For momentum my understanding is that it basically calculates an exponentially weighted moving average of gradients and uses that to calculate the weight as opposed to just using the gradient. What that does is that “direction” to local optima becomes “steeper” (pic below for illustration)

Does that explanation sound right? I think where I get confused the most is how does exponentially weighted moving average of gradients actually result in having a steeper path towards local optima.

For RMSProp, how does having a exponentially weighted moving average of gradients squared help with moving “faster”/steeper? Is it because it’s squared?

Sorry if these questions don’t make any sense, I’m just trying to understand how this works epoch by epoch and there’s quite a few of moving parts

With SGD, we don’t compute the exact derivative of the loss function.
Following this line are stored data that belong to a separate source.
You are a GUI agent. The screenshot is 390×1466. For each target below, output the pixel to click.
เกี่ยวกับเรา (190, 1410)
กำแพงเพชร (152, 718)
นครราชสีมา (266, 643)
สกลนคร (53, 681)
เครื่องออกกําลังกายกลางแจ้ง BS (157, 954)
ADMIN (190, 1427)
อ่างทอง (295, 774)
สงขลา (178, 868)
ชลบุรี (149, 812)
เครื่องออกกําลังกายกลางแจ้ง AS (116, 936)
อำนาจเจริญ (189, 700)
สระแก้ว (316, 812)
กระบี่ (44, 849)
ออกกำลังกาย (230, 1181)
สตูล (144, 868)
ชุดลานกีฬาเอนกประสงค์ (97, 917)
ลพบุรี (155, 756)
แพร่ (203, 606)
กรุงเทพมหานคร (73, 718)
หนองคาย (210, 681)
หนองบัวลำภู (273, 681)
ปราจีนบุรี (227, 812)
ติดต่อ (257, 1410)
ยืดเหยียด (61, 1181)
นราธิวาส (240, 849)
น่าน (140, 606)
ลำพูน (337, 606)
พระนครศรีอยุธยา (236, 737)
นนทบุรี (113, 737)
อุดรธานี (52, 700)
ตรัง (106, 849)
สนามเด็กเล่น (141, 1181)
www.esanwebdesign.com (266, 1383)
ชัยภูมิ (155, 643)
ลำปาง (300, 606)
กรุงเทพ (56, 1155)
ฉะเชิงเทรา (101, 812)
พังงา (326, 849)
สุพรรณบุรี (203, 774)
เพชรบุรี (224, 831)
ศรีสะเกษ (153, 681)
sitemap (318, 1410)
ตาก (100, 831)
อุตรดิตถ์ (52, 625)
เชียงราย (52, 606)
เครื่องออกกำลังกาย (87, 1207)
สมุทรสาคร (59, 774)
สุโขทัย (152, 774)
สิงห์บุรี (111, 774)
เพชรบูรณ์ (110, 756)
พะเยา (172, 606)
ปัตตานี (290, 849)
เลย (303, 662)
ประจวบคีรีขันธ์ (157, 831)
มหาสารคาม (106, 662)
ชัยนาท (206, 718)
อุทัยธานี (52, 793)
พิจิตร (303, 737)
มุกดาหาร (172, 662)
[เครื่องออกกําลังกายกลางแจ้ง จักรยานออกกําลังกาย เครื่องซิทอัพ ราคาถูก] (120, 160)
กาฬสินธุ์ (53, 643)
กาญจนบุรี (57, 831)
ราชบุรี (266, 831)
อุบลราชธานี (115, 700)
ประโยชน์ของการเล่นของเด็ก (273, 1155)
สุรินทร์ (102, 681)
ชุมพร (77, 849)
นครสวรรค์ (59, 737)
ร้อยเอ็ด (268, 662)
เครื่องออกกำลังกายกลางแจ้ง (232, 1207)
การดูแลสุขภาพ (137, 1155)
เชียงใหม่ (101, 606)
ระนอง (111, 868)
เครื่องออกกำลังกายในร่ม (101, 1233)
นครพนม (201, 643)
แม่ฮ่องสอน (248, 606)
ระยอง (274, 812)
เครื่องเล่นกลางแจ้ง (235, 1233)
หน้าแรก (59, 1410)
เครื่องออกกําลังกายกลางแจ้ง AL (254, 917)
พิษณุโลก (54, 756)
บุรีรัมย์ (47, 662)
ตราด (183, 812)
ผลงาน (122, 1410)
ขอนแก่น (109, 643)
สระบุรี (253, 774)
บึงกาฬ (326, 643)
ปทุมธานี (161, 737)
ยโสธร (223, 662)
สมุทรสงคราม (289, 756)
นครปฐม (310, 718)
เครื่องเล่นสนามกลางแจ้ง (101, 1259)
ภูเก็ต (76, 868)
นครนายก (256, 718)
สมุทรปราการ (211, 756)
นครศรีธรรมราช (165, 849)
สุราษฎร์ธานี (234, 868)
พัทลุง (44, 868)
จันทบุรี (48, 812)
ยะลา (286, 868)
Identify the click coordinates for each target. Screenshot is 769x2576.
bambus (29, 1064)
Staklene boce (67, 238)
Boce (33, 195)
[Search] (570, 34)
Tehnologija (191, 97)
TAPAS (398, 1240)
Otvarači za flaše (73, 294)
We estimate it on a small batch which results in noisy derivatives and we don’t head towards an optimal direction. So, exponentially weighted averages can provide us a better estimate which is closer to the actual derivative than our noisy calculations. Also as we iterate more and more towards the goal, old terms in this exponentially weighted average become less significant.

RMSProp is just a less aggressive version of Adagrad.

With high gradients, the effective learning rate gets reduced and with low gradients, the effective learning rate gets increased. The squared gradients are just used to update the learning rate as per the current gradient.